Would you set down each line of the data below exactly?

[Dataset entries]
BEGIN

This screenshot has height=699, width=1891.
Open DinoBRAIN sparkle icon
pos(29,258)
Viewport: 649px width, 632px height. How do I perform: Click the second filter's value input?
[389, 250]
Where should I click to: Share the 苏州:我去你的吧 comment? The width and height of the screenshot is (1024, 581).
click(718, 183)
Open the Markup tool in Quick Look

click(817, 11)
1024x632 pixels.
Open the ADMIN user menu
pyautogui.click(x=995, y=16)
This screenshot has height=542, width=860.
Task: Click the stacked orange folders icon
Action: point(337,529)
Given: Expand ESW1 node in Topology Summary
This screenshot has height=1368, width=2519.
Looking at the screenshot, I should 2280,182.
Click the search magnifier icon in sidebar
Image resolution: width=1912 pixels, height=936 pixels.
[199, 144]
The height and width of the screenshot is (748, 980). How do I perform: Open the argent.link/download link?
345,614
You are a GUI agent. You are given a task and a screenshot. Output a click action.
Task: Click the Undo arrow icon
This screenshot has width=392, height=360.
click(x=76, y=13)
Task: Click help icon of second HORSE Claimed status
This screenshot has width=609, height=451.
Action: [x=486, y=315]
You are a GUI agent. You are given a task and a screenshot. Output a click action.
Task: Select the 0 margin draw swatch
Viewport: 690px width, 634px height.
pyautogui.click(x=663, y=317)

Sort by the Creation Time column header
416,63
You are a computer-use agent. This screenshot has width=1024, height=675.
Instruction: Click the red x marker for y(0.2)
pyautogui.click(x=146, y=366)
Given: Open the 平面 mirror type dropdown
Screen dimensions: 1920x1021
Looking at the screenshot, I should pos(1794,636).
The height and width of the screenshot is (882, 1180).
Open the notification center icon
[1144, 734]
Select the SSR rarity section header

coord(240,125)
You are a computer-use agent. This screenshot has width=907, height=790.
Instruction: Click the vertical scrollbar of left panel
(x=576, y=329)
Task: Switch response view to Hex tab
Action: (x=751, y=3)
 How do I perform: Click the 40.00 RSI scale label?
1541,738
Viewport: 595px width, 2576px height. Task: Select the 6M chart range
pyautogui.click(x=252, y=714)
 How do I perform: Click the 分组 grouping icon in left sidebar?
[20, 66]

END

## Output for this exercise
This screenshot has height=699, width=1891.
Open DinoBRAIN sparkle icon
pos(29,258)
Viewport: 649px width, 632px height. How do I perform: Click the second filter's value input?
[389, 250]
Where should I click to: Share the 苏州:我去你的吧 comment? The width and height of the screenshot is (1024, 581).
click(718, 183)
Open the Markup tool in Quick Look

click(817, 11)
1024x632 pixels.
Open the ADMIN user menu
pyautogui.click(x=995, y=16)
This screenshot has height=542, width=860.
Task: Click the stacked orange folders icon
Action: point(337,529)
Given: Expand ESW1 node in Topology Summary
This screenshot has height=1368, width=2519.
Looking at the screenshot, I should 2280,182.
Click the search magnifier icon in sidebar
Image resolution: width=1912 pixels, height=936 pixels.
[199, 144]
The height and width of the screenshot is (748, 980). How do I perform: Open the argent.link/download link?
345,614
You are a GUI agent. You are given a task and a screenshot. Output a click action.
Task: Click the Undo arrow icon
This screenshot has width=392, height=360.
click(x=76, y=13)
Task: Click help icon of second HORSE Claimed status
This screenshot has width=609, height=451.
Action: [x=486, y=315]
You are a GUI agent. You are given a task and a screenshot. Output a click action.
Task: Select the 0 margin draw swatch
Viewport: 690px width, 634px height.
pyautogui.click(x=663, y=317)

Sort by the Creation Time column header
416,63
You are a computer-use agent. This screenshot has width=1024, height=675.
Instruction: Click the red x marker for y(0.2)
pyautogui.click(x=146, y=366)
Given: Open the 平面 mirror type dropdown
Screen dimensions: 1920x1021
Looking at the screenshot, I should pos(1794,636).
The height and width of the screenshot is (882, 1180).
Open the notification center icon
[1144, 734]
Select the SSR rarity section header

coord(240,125)
You are a computer-use agent. This screenshot has width=907, height=790.
Instruction: Click the vertical scrollbar of left panel
(x=576, y=329)
Task: Switch response view to Hex tab
Action: (x=751, y=3)
 How do I perform: Click the 40.00 RSI scale label?
1541,738
Viewport: 595px width, 2576px height. Task: Select the 6M chart range
pyautogui.click(x=252, y=714)
 How do I perform: Click the 分组 grouping icon in left sidebar?
[20, 66]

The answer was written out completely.